Tonight I went to coffee with a friend who also has a child with special needs, and we talked about how the worry over your child feels like a heavy weight on your chest. It can feel like the wind is knocked out of you. Strong B exhausts me in typical physical ways, but the worry that I have for Tiny B just can't be put into words.
We've decided that she needs to stay away from closed, tight spaces with other children as much as possible right now. In particular, this means church and the one half day of transitional kindergarten that she attends once a week. There is so much illness going around, and it seems that she is one illness away from having to start tube-feeding again.
We enrolled her in phase two of the amazing tube-weaning program where she was weaned, and started that three days ago. (She's already improving by leaps and bounds!) We decorated the house for Christmas and made it beautiful knowing that we will be spending a lot of time here. When I came home from coffee this evening, my husband had put up every Christmas light that we own, stringing them through the hallway and over the doors. He knew this would be a wonderful surprise for my weary heart.
The Mother Goose Time curriculum for December is absolutely perfect: The Sights and Sounds of Winter. We plan to emerge ourselves in this and the bible study portion this month. I am amazed at seeing God's hand at work...He absolutely knew that we would be spending a lot of time inside and He knew that Tiny B and Strong B would need this. Little did I know when I signed up to be a blog ambassador, that it would serve as such an incredible blessing.
I wanted to give you a highlight of our week before I sign off. I have been loving the special kits that come in the Mother Goose Time (MGT) curriculum for the holidays.
There was an adorable kit for Thanksgiving which included the recipe for pumpkin scented dough.

» **DATA EXTRACT**
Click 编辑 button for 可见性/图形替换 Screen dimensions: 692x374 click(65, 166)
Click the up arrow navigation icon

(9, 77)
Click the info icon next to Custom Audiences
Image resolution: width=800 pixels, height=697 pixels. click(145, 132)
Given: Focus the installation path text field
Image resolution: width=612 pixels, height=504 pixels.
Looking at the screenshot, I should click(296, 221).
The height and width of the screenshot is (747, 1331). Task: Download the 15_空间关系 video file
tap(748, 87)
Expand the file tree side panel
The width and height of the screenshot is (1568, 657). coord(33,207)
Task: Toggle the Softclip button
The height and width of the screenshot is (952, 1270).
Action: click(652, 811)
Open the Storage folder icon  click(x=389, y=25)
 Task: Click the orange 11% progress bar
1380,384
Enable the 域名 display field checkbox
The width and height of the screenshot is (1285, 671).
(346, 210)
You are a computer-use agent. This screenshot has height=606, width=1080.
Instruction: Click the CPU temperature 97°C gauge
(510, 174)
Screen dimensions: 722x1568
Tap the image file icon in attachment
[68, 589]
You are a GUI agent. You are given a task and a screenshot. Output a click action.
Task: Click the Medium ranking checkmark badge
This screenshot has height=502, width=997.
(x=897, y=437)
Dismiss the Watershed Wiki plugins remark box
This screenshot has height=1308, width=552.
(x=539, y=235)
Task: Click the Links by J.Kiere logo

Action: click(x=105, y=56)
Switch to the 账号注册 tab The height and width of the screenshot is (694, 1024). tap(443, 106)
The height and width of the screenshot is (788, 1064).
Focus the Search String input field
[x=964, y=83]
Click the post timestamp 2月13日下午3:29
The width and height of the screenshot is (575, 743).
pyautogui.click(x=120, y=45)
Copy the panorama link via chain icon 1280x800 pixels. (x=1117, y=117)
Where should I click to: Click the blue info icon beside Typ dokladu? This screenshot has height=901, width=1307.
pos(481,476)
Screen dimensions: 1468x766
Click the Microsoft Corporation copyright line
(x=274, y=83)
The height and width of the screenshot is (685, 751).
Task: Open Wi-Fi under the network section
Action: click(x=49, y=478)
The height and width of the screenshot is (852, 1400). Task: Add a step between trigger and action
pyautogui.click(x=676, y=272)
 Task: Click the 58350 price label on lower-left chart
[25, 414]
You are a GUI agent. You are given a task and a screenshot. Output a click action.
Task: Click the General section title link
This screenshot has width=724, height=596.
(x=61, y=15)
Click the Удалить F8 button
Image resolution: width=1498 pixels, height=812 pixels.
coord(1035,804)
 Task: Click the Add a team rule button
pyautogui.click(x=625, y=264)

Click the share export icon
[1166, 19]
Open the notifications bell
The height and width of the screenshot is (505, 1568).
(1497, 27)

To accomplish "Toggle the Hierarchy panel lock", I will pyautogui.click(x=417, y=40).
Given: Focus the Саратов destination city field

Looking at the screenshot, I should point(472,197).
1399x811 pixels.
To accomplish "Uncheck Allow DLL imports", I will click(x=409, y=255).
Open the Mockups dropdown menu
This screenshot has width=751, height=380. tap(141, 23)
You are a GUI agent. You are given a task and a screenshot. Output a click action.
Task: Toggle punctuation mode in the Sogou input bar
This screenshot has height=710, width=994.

» **WORK INSTRUCTION A**
Answer these questions from the post about Tiny B:
(i) Which two places does Tiny B need to stay away from for now?
(ii) When did the family start phase two of the tube-weaning program?
(iii) What is the December theme of the Mother Goose Time curriculum?
» **WORK INSTRUCTION B**
Extract the stretch of the post about Tiny B from "We've decided that" through "start tube-feeding again.".
Answer using only the post about Tiny B.

» **REPLY A**
(i) Church and the one half day of transitional kindergarten she attends once a week.
(ii) Three days ago.
(iii) The Sights and Sounds of Winter.

» **REPLY B**
We've decided that she needs to stay away from closed, tight spaces with other children as much as possible right now. In particular, this means church and the one half day of transitional kindergarten that she attends once a week. There is so much illness going around, and it seems that she is one illness away from having to start tube-feeding again.